Okay, so now let's assume that the transmission goes well, and our job,

the receiver is to recover the complex baseband signal.

A naive approach, we try the usual method,

which is multiplying the signal by the carrier.

Well, in this case, we have two carriers, the cosine and sine, so

let's start by multiplying by the cosine.

And so if we take s[n], which is the transmitted and then received signal,

and we multiply it by cosine of omega c n, what we obtain is br,

the real part of the baseband signal, multiplied by cosine squared of

omega c n minus bi, the imaginary part of the baseband signal,

multiplied by sine of omega c n times cosine of omega c n.

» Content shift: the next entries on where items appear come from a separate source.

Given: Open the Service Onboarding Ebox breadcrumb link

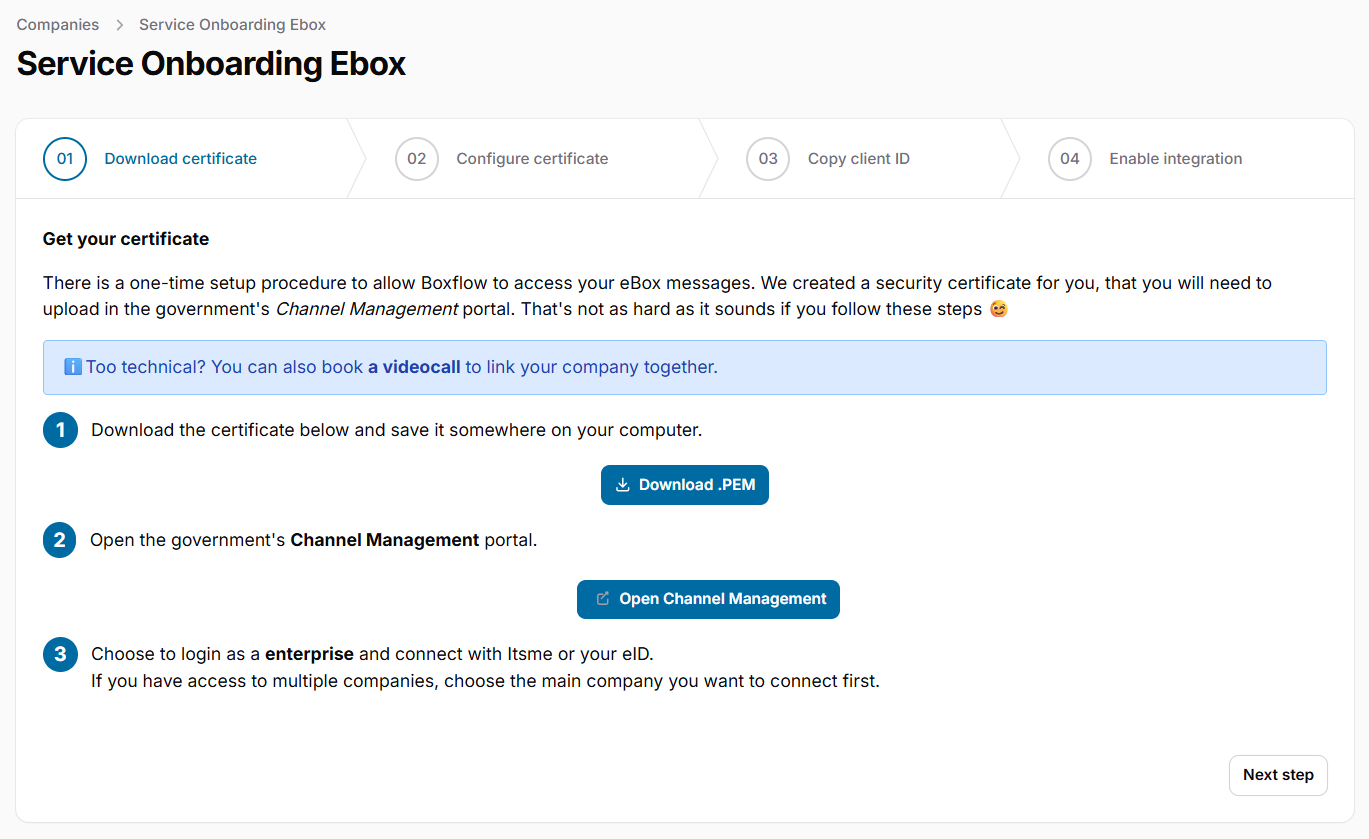Looking at the screenshot, I should point(232,25).
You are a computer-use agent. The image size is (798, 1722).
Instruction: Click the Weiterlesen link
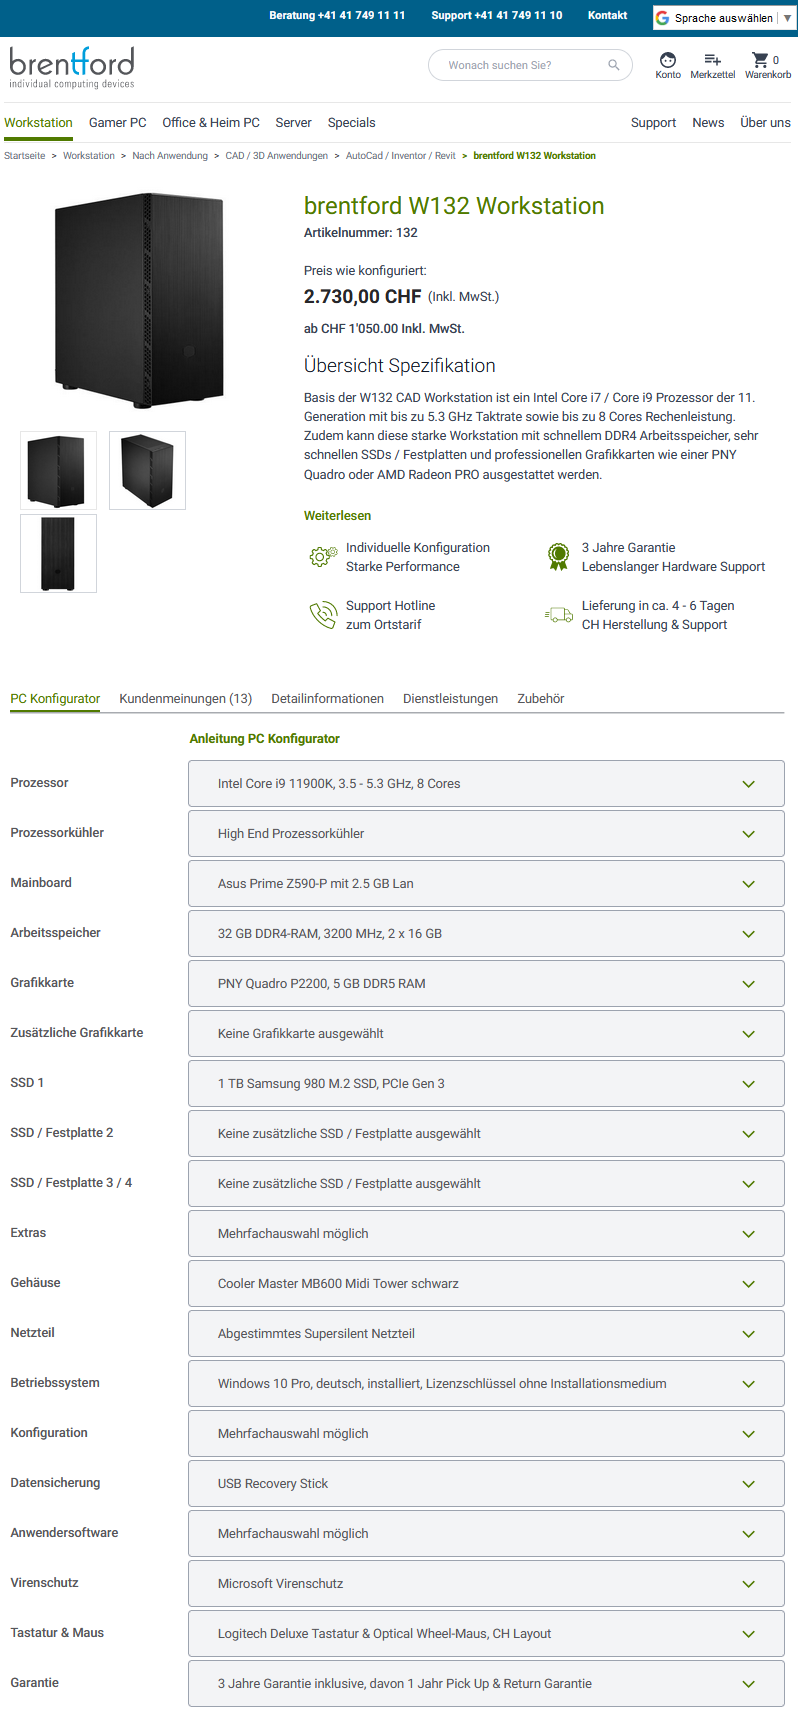(x=337, y=516)
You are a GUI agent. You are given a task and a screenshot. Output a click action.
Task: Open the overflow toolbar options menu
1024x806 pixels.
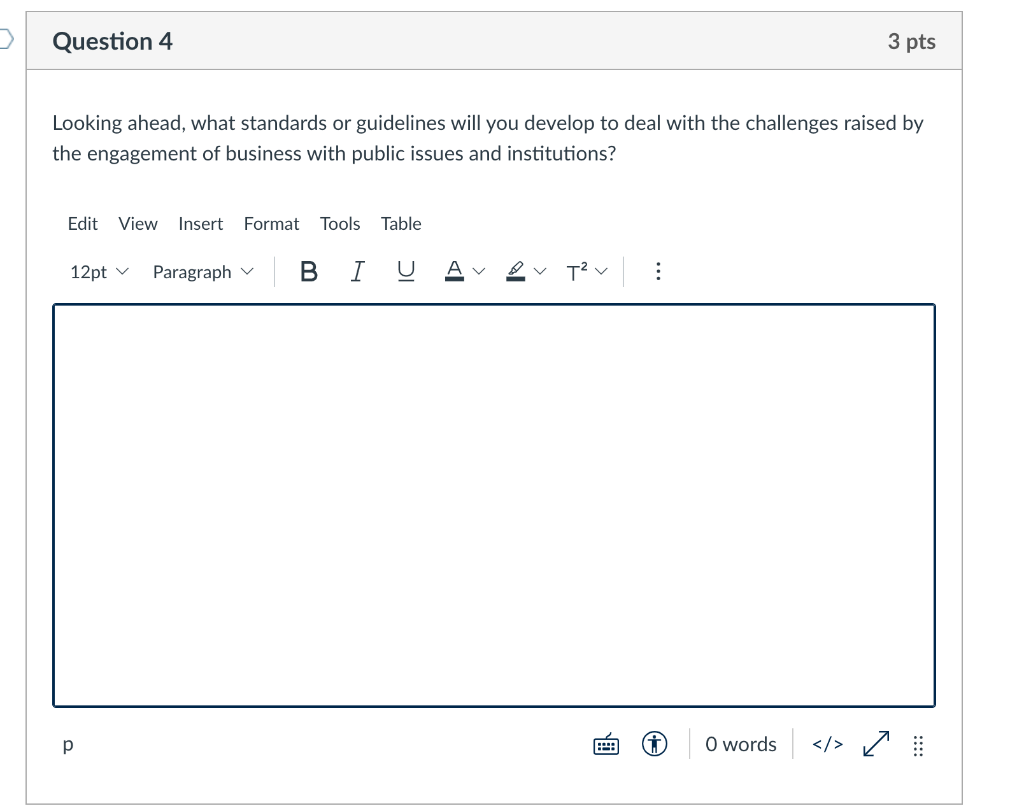(x=658, y=271)
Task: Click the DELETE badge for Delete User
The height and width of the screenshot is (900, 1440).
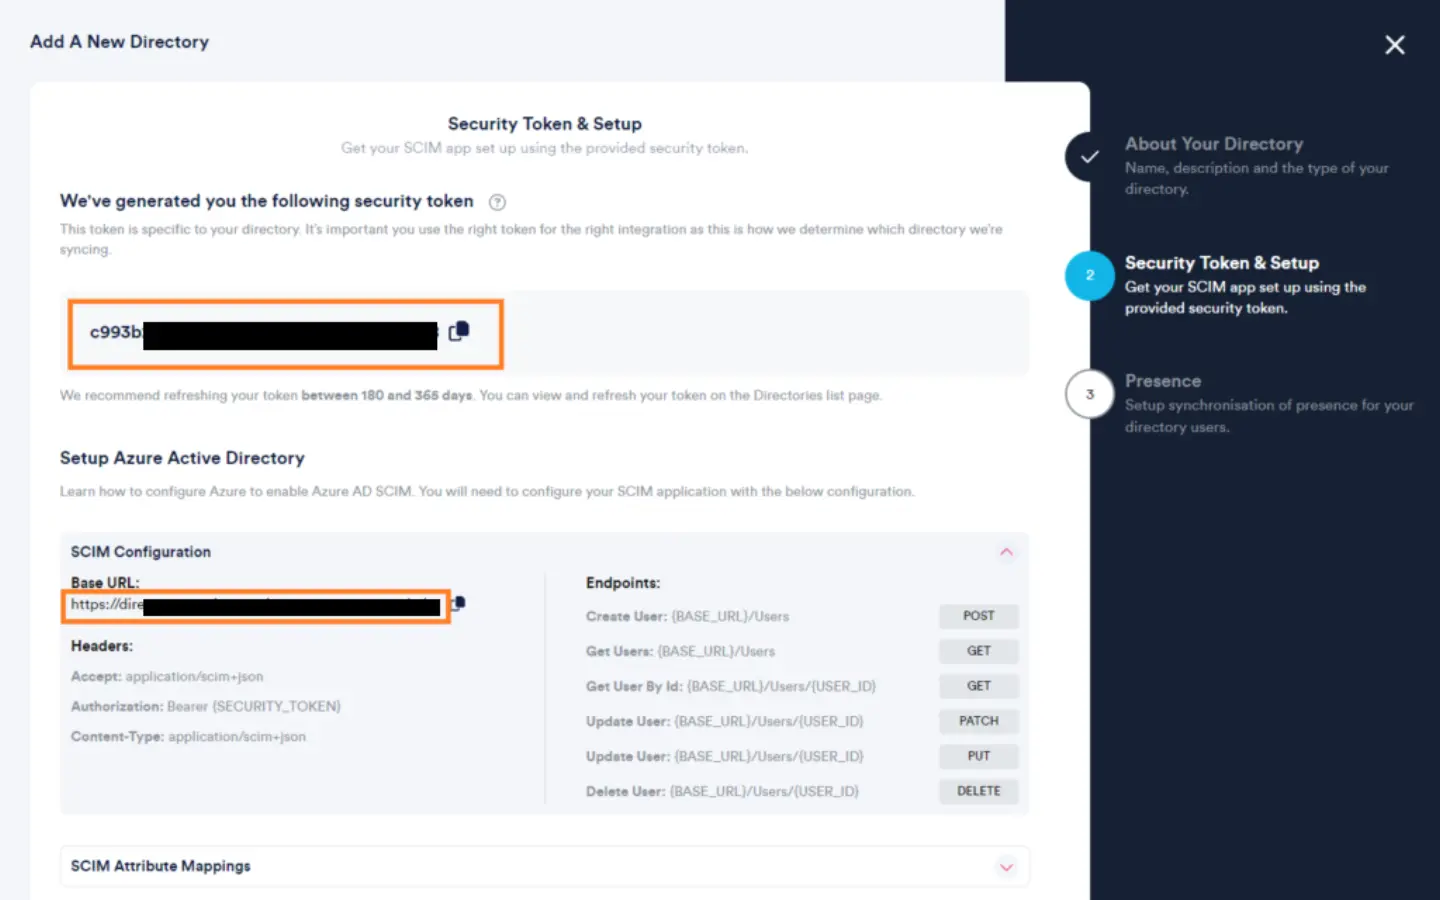Action: pyautogui.click(x=978, y=791)
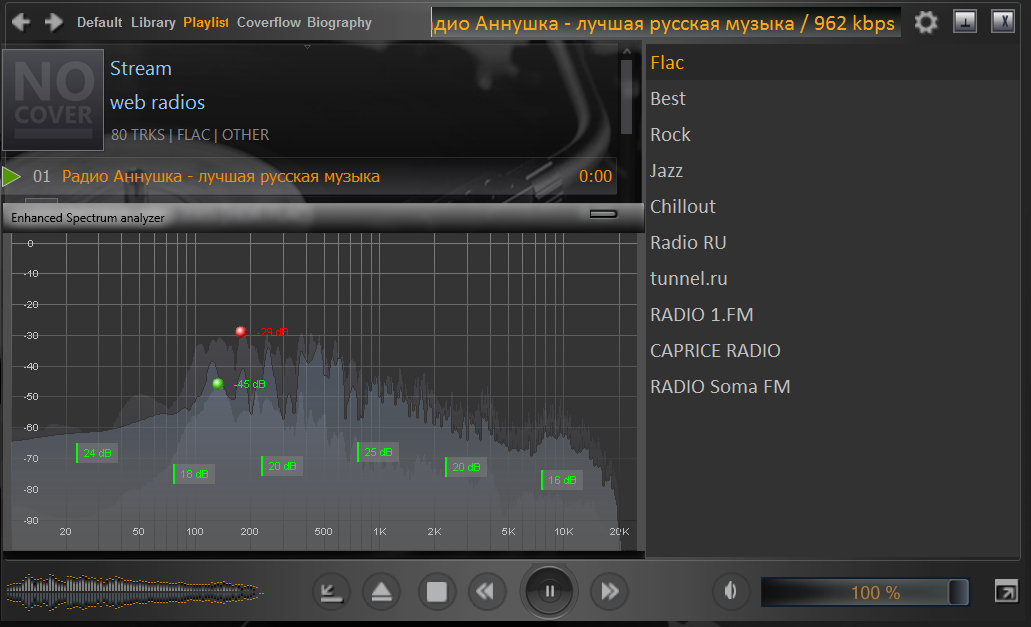Image resolution: width=1031 pixels, height=627 pixels.
Task: Go back to the previous track
Action: (x=485, y=592)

Now we use some really basic trigonometry to express these functions

as functions of 2 times omega c n.

So cosine squared of omega c n becomes 1 + cosine of 2 omega c n over 2 and

sine of omega c n cosine of omega c n becomes sine of 2 omega c n over 2.

And if we rearrange the terms of this equation,

we obtain one-half times the real part of the baseband signal

plus one-half of a term that only contains carriers

at twice omega c n, which is really similar to the situation

we had in the simple cosine modulation of the modulation for a real signal.

Again, it's much more intuitive if we look at this in the frequency domain.

And so, this was the signal that was transmitted and then received.

If we multiply this by cosine of omega c n, we obtain one-half of

the spectrum of the real part of the baseband signal plus

spurious components at twice the modulation frequency.

Now, we know what to do to get rid of these spurious components,

we just use a low-pass filter.

And in this case we can use, again, a raised cosine.

When we use this, we have what is called a matched filter configuration,

where we use the same filter at the receiver that we used as a transmitter.

This filter will eliminate the components out of the baseband and

we will recover the original real part of the baseband signal.

We can do exactly the same for the quadrature component for

the complex part of the baseband signal.

And in this case, we multiply the received signal by sine of omega c n.

And if we work out the math with simple trigonometry once again,

then we obtain minus one-half times the imaginary part of the baseband signal plus

out-of-band components at twice the modulation frequency,

which we can filter out with a low-pass filter.